Scaling Data Collaboration, Governance, Quality, and Ownership Across 60 Data Teams
At a Glance
- Autodesk, a global leader in design and engineering software and services, created a modern data platform to better support their colleagues’ business intelligence needs
- Contending with a massive increase in data to ingest, and demand from consumers, Autodesk’s team began executing a data mesh strategy, allowing any team at Autodesk to build and own data products
- Using Atlan, 60 domain teams now have full visibility into the consumption of their data products, and Autodesk’s data consumers have a self-service interface to discover, understand, and trust these data products
A data platform today needs to have a number of core features. It needs to be multi-domain, and it needs to support data from many different parts of the business across many different subject areas. It needs to be multi-tenant, and we have to enable multiple teams to work on the platform, securely and in isolation, only sharing when they choose to, which leads to security. The platform has to protect data, especially our most sensitive customer data. It is compliant, meets privacy requirements, supports discovery, and has high velocity and high quality tooling for common extract, load, and transform operations.”
Mark Kidwell, Chief Data Architect, Data Platforms and Services
Founded in 1982, and since growing to $5 billion in annual revenue and nearly 14,000 employees, Autodesk affected seismic change for architects, engineers, and designers when it introduced Computer-aided Design. In the decades since, the company has grown into a leading, cloud-first technology company, offering dozens of products and services, supporting diverse users from Media & Entertainment to Industrial Bioscience.

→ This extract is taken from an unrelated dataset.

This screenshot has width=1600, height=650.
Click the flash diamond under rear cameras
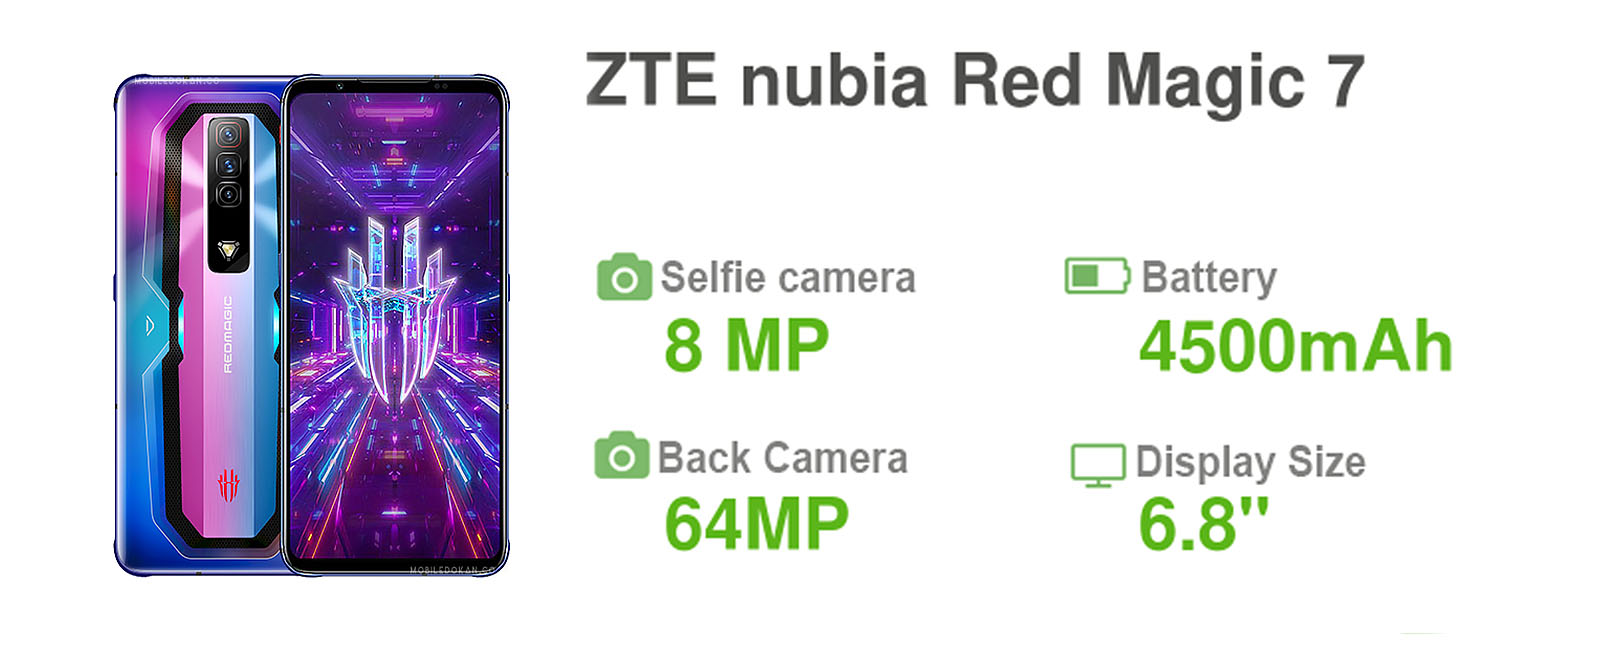(x=229, y=251)
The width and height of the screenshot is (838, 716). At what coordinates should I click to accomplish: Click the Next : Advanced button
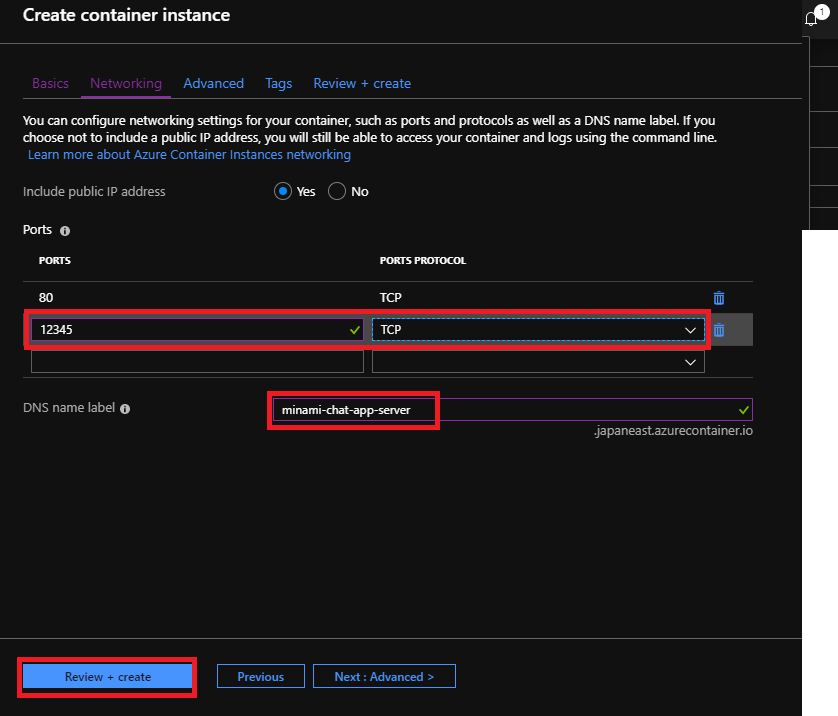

“A lot of folks may know Autodesk as the AutoCAD company, or might have used it in the past for design in architecture engineering, or construction. It’s moved way beyond that. Those are our roots, but we now provide software, and empower innovators with all sorts of design technology, in addition to product design and manufacturing,” explained Mark Kidwell, Chief Data Architect, Data Platforms and Services at Autodesk.
Underpinning this transformation, from AutoCAD pioneer to Nasdaq 100 technology leader, is data-driven decision-making, powered by a visionary data team, and modern data technology like Atlan and Snowflake.
Joining Atlan at the 2023 Snowflake Summit, Mark shared with the Snowflake Community how their team overcame the challenge of scaling data collaboration and governance across 60 data teams with distinct ownership models, and used Atlan to help them build the data mesh that was right for them.
Autodesk’s Analytics Data Platform
While the Analytics Data Platform Group’s mission of enabling analytics is simply summarized, the team’s responsibilities are vast and complex. Their services include maintaining a number of core engines, data warehouses, data lakes and metastores. They provide ELT services, as well as ingestion, transformation, publishing, and orchestration tools to manage workloads, and analytics services like BI layers, dashboarding, and notebooks. And to coordinate these services, they drive a set of common tooling that enables data governance, discovery, security monitoring, and DataOps processes like pushing pipelines to production.
“We power both BI Analytics as well as a ton of ad-hoc analytics,” Mark shared. “We’re also used more for process reconciliation, an integration layer for a lot of data, and we can also power a single view of customer use cases. We’re enabling teams to push data to downstream systems after building data products on our platform. And finally, everyone’s favorite topic, AI and ML are a feature of the platform, as well.”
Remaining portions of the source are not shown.